Firstly, you haven't explained why it is reasonable to split your continuous variable (pretest score) into a binary one. It is almost always a bad idea to bin (i.e. split) continuous data, as it involves throwing away useful information. Binning into two blocks is an extreme case of it.

Secondly, even though you may have done this with the best of intentions, this is bad use of p-values and the null hypothesis statistical testing framework. What you have done goes by many names: HARKing (Hypothesizing After the Results are Known), p-hacking, or more broadly and less pejoratively, the garden of forking paths. Essentially, after finding non-significant results one way, you changed a few things, ran a new analysis, and then found a significant result in one subgroup. There are a huge number of ways that one could tweak an analysis, and if you only stop when you find a significant result, you're essentially guaranteeing that you will find something significant. This massively biases any p-values you obtain and renders them meaningless. This is likely a major contributing factor to the replication crisis in science. These two sites allow you to play with simulations and real data to get a feel for how a basic version of this process biases results and inferences (note that the general idea described above is a bit more broad than the issues you can explore in these).

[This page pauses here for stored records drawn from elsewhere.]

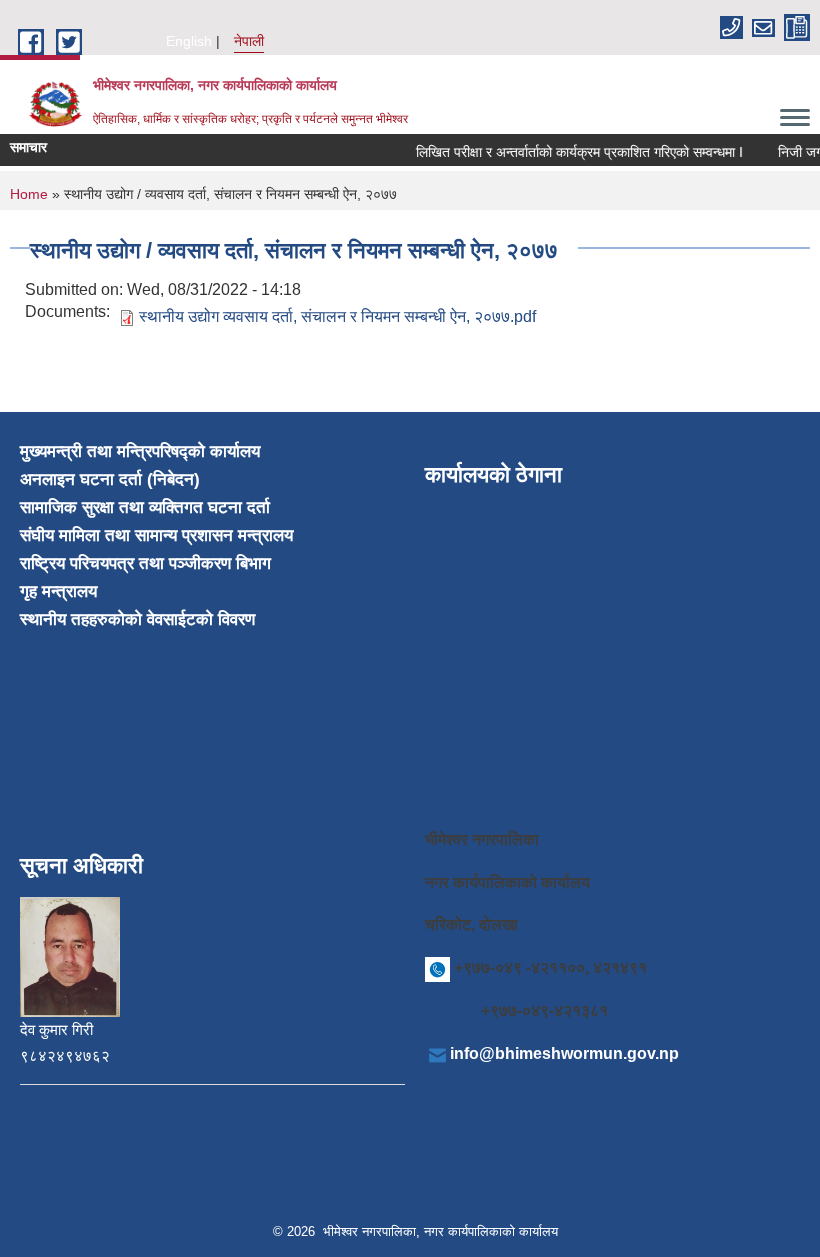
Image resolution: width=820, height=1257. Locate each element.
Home (29, 194)
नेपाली (249, 41)
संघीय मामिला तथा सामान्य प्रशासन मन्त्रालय (156, 535)
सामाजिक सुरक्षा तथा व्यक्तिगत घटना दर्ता (145, 507)
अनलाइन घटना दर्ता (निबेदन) (110, 479)
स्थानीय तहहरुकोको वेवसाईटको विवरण (137, 619)
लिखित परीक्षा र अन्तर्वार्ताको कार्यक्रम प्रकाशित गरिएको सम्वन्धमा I (573, 152)
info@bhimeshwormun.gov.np (564, 1053)
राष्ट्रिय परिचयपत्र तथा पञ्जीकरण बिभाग (145, 563)
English (189, 41)
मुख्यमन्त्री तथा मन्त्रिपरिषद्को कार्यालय (140, 451)
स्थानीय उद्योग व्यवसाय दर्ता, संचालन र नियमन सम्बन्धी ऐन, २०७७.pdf (337, 316)
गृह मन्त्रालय (58, 591)
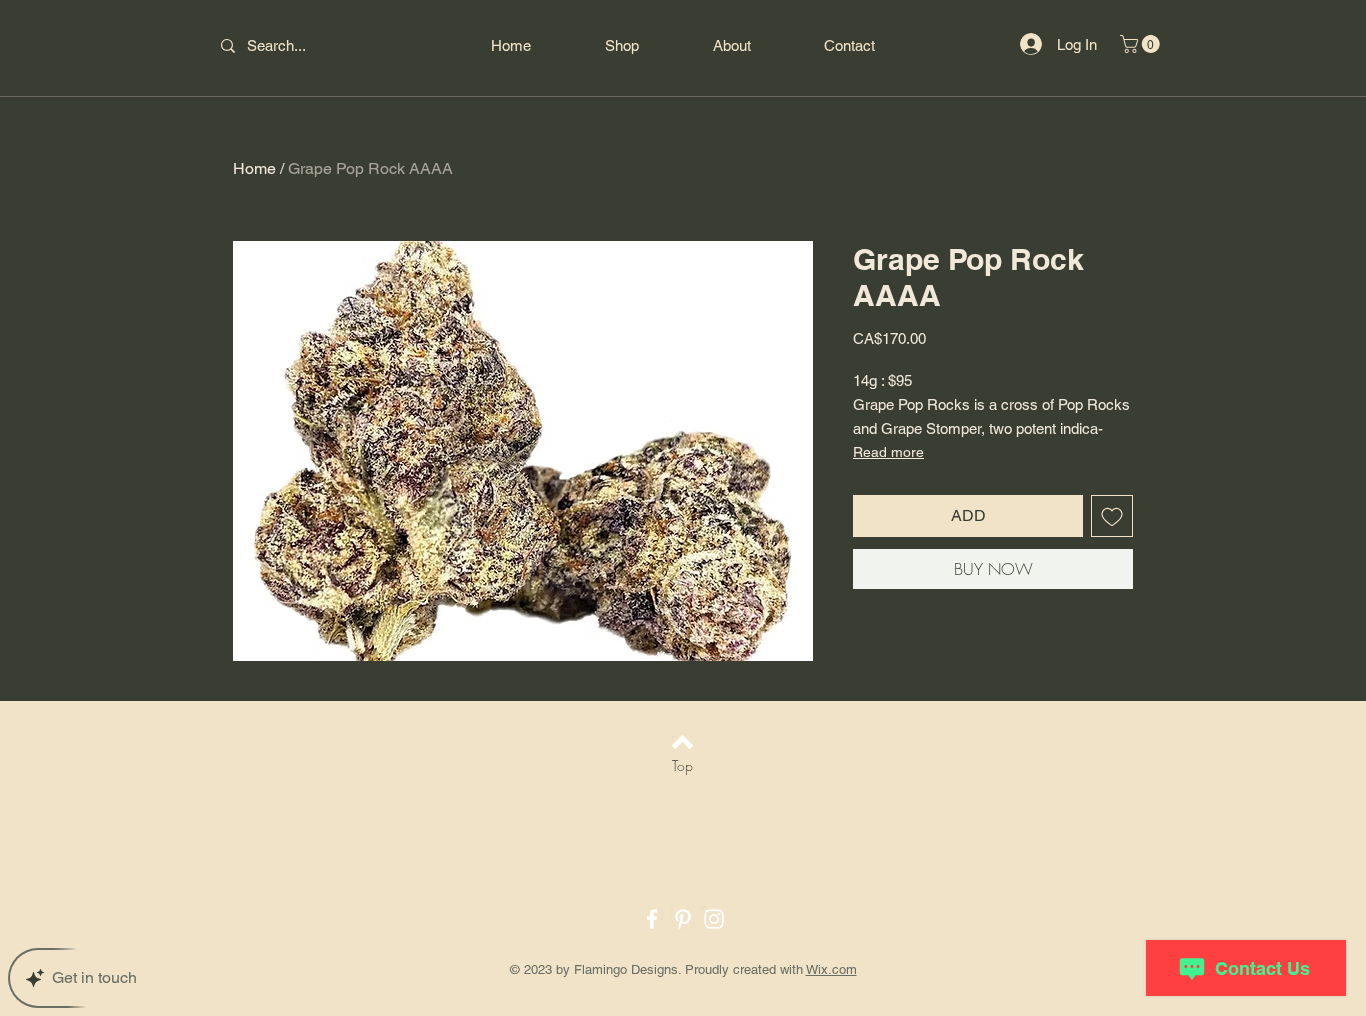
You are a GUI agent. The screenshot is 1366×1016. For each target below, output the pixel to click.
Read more (888, 452)
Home (254, 168)
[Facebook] (652, 919)
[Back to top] (682, 742)
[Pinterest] (683, 919)
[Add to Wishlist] (1112, 516)
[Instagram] (714, 919)
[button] (1142, 44)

However, it is possible to learn from data in a way that avoids these pitfalls. You can

  1. switch to a Bayesian framework and avoid p-values altogether (although a similar issue arguably arises with the choice of prior); combining this with multilevel modelling may prevent many such erroneous inferences.
  2. preregister your analyses before your project, so that any p-values you obtain are not guided by decisions you make after examining your data.
  3. distinguish between hypothesis testing and data exploration, with p-value calculations avoided entirely for the latter. Data exploration can (and ideally should) then be used to inspire follow-up hypothesis tests with new datasets; the p-values in the new analyses will be more reliable.